• Brano riportato
****

Il settore fotovoltaico è il più dinamico per le tariffe molto vantaggiose del conto energia e per il favore che riscuote anche a livello locale. I rendimenti sono interessanti: questi ultimi si aggirano in media sul 12-13% di Irr (il rendimento composito annuo) sui capitali investiti (il cosiddetto equity) e in alcuni casi arrivano a toccare anche il 18-20 per cento. Sono quattro, in particolare, le variabili la cui combinazione può influenzare il rendimento dell’investimento fotovoltaico. Il conto energia, cioè la tariffa incentivante grazie ai contributi dello Stato, il costo di costruzione dell’impianto, il financing (cioè il finanziamento fornito dal mondo bancario per la realizzazione dei pannelli) e infine la bontà del progetto in termini di location e qualità dei pannelli.

È il caso di ricordare che, negli ultimi tempi, il costo di costruzione è sceso da circa 6 milioni di euro a megawatt a circa 4 milioni, mentre il finanziamento si aggira attualmente intorno al 70-75% dell’importo totale rispetto al 90% del periodo precedente alla crisi dei subprime. Il settore inoltre resta sotto l’influenza dominante dei cosiddetti developper, gli sviluppatori (il cui rendimento spesso si colloca a 10-15 volte sul capitale investito) che vanno a trattare con le amministrazioni comunali per ottenere le autorizzazioni e che restano una variabile di difficile valutazione sul mercato italiano per gli investitori.

«I rendimenti per gli investimenti in energia solare in Italia sono intorno al 12%, ma con un significativo upside poiché la struttura dei costi sta scendendo velocemente con un calo del 50-60% rispetto all’anno scorso. L’iter amministrativo per ottenere le necessarie licenze è ancora percepito come uno dei principali ostacoli, ancora più degli aspetti finanziari» conferma Francesco d’Avack. «Inoltre le tariffe correnti valgono fino al 31 dicembre – gli fa eco Alberto Bitetto, fondatore di Whysol Investments, società d’investimento attiva in Italia nelle infrastrutture energetiche –. E ora ci si aspetta che vengano riviste verso il basso come è già successo in Spagna e Germania».

****

• Elenco dati
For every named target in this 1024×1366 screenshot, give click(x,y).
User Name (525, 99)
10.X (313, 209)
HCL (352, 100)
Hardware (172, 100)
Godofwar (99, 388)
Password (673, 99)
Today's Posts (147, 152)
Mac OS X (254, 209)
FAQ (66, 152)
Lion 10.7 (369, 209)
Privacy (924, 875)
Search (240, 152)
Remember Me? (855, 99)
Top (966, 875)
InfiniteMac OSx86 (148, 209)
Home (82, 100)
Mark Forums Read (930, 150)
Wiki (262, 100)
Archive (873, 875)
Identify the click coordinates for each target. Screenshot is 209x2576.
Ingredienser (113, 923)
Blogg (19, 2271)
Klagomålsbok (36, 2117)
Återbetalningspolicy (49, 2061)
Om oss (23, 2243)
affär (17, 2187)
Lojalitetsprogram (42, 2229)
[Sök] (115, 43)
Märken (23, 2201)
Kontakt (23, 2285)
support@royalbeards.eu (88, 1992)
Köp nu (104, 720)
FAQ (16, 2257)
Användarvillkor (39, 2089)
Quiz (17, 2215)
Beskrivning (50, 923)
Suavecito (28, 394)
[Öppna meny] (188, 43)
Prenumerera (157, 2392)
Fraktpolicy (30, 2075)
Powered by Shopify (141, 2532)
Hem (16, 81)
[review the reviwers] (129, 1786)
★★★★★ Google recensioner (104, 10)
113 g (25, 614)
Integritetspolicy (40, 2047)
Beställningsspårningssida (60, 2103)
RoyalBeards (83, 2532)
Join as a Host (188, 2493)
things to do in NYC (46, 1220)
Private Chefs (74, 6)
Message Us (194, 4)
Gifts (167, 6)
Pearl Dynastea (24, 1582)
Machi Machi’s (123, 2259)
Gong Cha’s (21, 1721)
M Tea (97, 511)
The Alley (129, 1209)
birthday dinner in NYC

****

• Compito 1
Rispondi in base al brano sul fotovoltaico:
(a) Su quale valore medio di Irr si aggirano i rendimenti sui capitali investiti?
(b) Da quanto a quanto è sceso il costo di costruzione per megawatt?
(c) Secondo Alberto Bitetto, fino a quale data valgono le tariffe correnti?
• Compito 2
Fornisci il seguito del brano sul fotovoltaico, a partire dall'ultima frase riportata.

• Risposta scritta 1
(a) Sul 12-13%.
(b) Da circa 6 milioni di euro a circa 4 milioni di euro a megawatt.
(c) Fino al 31 dicembre.

• Risposta scritta 2
Discorso differente per il solare termodinamico: nonostante ci sia una tariffa incentivante, il settore ancora non decolla, anche se esistono segnali positivi sia per la costruzione di centrali sia perché le industrie italiane sono in grado di fornire la tecnologia necessaria.

Meno presidiata da investitori finanziari, soprattutto dopo la crisi finanziaria, è invece l’area dell’eolico, che risulta in crescita ma più matura sia in termini tecnologici sia in termini di diffusione nel mercato. Quelli che c’erano, come il gruppo finanziario australiano Babcock & Brown, che possiede diversi campi eolici in Italia, sono stati travolti dai subprime e ora stanno conoscendo un ridimensionamento dei propri interessi italiani. «In Italia c’è un vento medio-basso a eccezione di regioni come ad esempio la Sardegna. Il rendimento in questo comparto delle rinnovabili, dove il grosso nodo resta quello delle autorizzazioni, si situa intorno al 12-16%, anche perché sotto questa soglia sarebbe difficile giustificare gli investimenti per i rischi sottostanti», continua Bitetto. «I rendimenti italiani – gli fa eco l’analista Eduardo Tabbush, di New Energy Finance – sono tra i più elevati nel mondo. Intorno al 18 per cento. In Italia sono attive le grandi utility, ma anche developper come Greentech e Ivpc». L’eolico è presidiato da investitori industriali come Erg e Falck, oltre che dai portoghesi di Edp.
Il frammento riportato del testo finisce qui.